§ TEXT PROVIDED
=-=-=-=-=

A special dispatch from Springfield, Illinois, to the New York Times, tells how Mr. Lincoln received the news of his election.

Mr. Lincoln spent most of the election night in the telegraph office, where he heard returns and received private dispatches with a most marvelous equanimity.

Those who saw him at the time say it would have been impossible for a bystander to tell that the tall, lean, wiry, good-natured, easy-going gentleman, so anxiously inquiring about the success of the local candidates, was the choice of the people to fill the most important office in the nation.

Even during election day and night Mr. Lincoln was about town attending to his business as usual.

Many of his Springfield acquaintances will long remember how he sat in a social circle at the Cheny House, while the returns were coming in, and inquired alike in pleasant chat and his propensity for story-telling.

So far as the Cabinet is concerned, there are so many conflicting rumors afloat that I cannot credit any.

Mr. Lincoln is not at all anxious to gabble, and I don’t believe he has told anyone his intentions in this regard.

It seems to be generally conceded that Mr. Seward will be tendered the mission to the Court of St. James, and that Mr. Bell will be offered the department of the Interior, or some other seat in the Cabinet.

=-=-=-=-=

§ WRITTEN EXERCISE A
Reproduce the part of the Lincoln election dispatch starting at "A special dispatch" and ending at "most marvelous equanimity.".
§ WRITTEN EXERCISE B
Carry on the Lincoln election dispatch with new sentences that pick up after its final one.
The rows after this point are unrelated to the Lincoln election dispatch.

Word and element location data:
=-=-=-=-=

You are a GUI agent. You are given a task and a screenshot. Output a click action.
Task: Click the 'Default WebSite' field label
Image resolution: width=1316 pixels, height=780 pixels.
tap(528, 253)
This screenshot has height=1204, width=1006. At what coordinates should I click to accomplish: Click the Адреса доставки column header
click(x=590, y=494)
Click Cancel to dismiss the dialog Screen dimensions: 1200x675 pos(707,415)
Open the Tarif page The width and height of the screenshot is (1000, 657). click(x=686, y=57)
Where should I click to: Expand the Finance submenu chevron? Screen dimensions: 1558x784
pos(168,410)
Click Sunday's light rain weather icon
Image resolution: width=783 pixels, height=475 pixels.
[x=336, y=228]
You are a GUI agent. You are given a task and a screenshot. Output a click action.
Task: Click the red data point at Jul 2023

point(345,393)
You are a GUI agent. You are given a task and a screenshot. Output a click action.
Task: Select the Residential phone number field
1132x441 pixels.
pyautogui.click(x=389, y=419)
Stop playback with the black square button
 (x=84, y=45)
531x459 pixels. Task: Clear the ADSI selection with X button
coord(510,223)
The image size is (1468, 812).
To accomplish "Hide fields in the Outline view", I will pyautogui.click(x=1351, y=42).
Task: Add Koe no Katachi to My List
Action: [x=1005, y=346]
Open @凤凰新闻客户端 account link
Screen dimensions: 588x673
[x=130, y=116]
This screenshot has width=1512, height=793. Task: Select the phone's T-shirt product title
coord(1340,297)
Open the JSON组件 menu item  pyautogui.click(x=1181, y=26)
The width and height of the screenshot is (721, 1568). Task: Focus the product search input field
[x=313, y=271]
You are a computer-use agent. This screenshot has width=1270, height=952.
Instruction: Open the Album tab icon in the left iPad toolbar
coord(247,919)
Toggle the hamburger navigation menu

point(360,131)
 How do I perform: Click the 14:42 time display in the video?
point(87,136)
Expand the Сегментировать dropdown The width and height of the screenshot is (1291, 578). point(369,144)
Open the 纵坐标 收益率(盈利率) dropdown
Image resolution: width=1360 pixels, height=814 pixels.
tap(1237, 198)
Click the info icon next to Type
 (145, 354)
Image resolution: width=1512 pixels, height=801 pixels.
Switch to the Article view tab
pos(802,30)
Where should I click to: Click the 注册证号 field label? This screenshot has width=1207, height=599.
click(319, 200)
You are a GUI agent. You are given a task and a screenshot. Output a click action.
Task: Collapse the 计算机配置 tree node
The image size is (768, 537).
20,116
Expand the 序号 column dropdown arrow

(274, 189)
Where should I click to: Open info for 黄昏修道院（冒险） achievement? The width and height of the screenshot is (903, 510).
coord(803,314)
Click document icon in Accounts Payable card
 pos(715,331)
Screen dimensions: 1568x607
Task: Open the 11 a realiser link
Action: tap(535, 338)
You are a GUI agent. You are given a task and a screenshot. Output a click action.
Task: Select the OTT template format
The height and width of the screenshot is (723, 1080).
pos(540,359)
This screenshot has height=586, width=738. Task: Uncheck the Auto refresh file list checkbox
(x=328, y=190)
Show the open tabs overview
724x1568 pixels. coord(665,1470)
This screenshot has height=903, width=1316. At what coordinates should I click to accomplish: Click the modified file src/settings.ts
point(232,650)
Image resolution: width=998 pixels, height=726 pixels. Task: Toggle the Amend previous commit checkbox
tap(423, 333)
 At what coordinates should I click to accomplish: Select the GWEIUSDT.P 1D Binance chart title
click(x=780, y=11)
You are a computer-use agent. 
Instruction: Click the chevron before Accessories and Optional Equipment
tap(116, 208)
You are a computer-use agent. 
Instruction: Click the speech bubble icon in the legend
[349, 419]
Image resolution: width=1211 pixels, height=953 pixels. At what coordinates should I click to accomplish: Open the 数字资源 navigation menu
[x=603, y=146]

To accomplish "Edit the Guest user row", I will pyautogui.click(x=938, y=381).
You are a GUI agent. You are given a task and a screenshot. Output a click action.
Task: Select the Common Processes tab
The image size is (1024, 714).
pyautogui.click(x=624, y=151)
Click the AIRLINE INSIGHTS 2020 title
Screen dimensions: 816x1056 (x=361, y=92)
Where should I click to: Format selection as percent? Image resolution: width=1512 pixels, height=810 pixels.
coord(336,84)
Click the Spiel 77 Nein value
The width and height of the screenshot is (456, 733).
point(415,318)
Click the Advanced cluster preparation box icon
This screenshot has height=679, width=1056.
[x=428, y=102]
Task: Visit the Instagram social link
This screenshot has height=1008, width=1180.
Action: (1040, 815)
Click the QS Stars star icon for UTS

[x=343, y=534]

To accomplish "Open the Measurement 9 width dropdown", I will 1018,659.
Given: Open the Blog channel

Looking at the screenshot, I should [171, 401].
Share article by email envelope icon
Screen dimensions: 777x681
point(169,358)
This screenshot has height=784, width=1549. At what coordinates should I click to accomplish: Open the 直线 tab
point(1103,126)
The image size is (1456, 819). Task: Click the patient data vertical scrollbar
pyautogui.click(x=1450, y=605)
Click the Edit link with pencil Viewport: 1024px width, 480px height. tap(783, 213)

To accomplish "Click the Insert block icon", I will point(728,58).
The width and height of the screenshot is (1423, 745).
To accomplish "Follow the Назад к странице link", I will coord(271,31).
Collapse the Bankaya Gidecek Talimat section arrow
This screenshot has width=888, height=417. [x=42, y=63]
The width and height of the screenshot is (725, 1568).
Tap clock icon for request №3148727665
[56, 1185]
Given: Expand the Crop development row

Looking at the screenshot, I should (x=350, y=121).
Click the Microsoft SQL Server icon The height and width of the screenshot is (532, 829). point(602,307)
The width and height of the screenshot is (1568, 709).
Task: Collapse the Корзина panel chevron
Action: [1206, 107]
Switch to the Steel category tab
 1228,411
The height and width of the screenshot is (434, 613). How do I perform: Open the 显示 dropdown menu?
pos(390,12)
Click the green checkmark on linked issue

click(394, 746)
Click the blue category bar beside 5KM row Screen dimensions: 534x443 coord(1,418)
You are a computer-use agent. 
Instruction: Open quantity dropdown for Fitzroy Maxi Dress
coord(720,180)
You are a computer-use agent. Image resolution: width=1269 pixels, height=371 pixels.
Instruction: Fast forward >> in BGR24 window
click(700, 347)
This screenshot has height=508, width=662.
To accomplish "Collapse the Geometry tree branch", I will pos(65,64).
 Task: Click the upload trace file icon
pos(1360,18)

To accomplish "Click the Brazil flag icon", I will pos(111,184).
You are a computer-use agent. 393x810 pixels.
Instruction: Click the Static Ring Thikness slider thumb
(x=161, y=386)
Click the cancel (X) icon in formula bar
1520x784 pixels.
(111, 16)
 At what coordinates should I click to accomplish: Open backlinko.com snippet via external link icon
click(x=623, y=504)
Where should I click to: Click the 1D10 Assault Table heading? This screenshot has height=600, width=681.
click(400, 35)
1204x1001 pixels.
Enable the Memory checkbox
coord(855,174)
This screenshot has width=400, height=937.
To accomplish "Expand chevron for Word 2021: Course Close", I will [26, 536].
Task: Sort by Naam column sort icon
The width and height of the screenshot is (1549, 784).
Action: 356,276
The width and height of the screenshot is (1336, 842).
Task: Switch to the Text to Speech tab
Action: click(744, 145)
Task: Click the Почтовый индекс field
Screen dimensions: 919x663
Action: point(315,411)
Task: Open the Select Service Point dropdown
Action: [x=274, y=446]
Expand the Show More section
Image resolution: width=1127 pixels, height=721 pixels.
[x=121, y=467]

=-=-=-=-=

§ TASK RESPONSE A
A special dispatch from Springfield, Illinois, to the New York Times, tells how Mr. Lincoln received the news of his election.

Mr. Lincoln spent most of the election night in the telegraph office, where he heard returns and received private dispatches with a most marvelous equanimity.

§ TASK RESPONSE B
Wednesday, Nov. 7—PM

Mr. Lincoln was this evening captured by a number of his friends who carried him to the Hall of the House of Representatives, where about three hundred citizens spontaneously collected and earnestly but vainly pressed him for a speech.

They finally got him in the Speaker’s chair, and speeches were made by Messrs. Sweet and Orme, of Bloomington, Farmer, Joab, Wilkinson and others.

A dispatch was received by Mr. Lincoln, stating that Indiana had given twenty thousand Republican majority.

Mr. Lincoln finally made the following speech, his first public address since his election.

“The representation of Coles and Douglas counties is elected on the Republican side. We expected it would be so, and so it is pretty generally these times.” [Applause and laughter.]

Mr. Lincoln finally, in a jocular way, took advantage of his position as Chairman to say that it was customary for the presiding officer to call some distinguished member to the Chair.

He accordingly called Mr. Kent to take his place, and retired through a side door, in spite of vociferous calls for him to speak.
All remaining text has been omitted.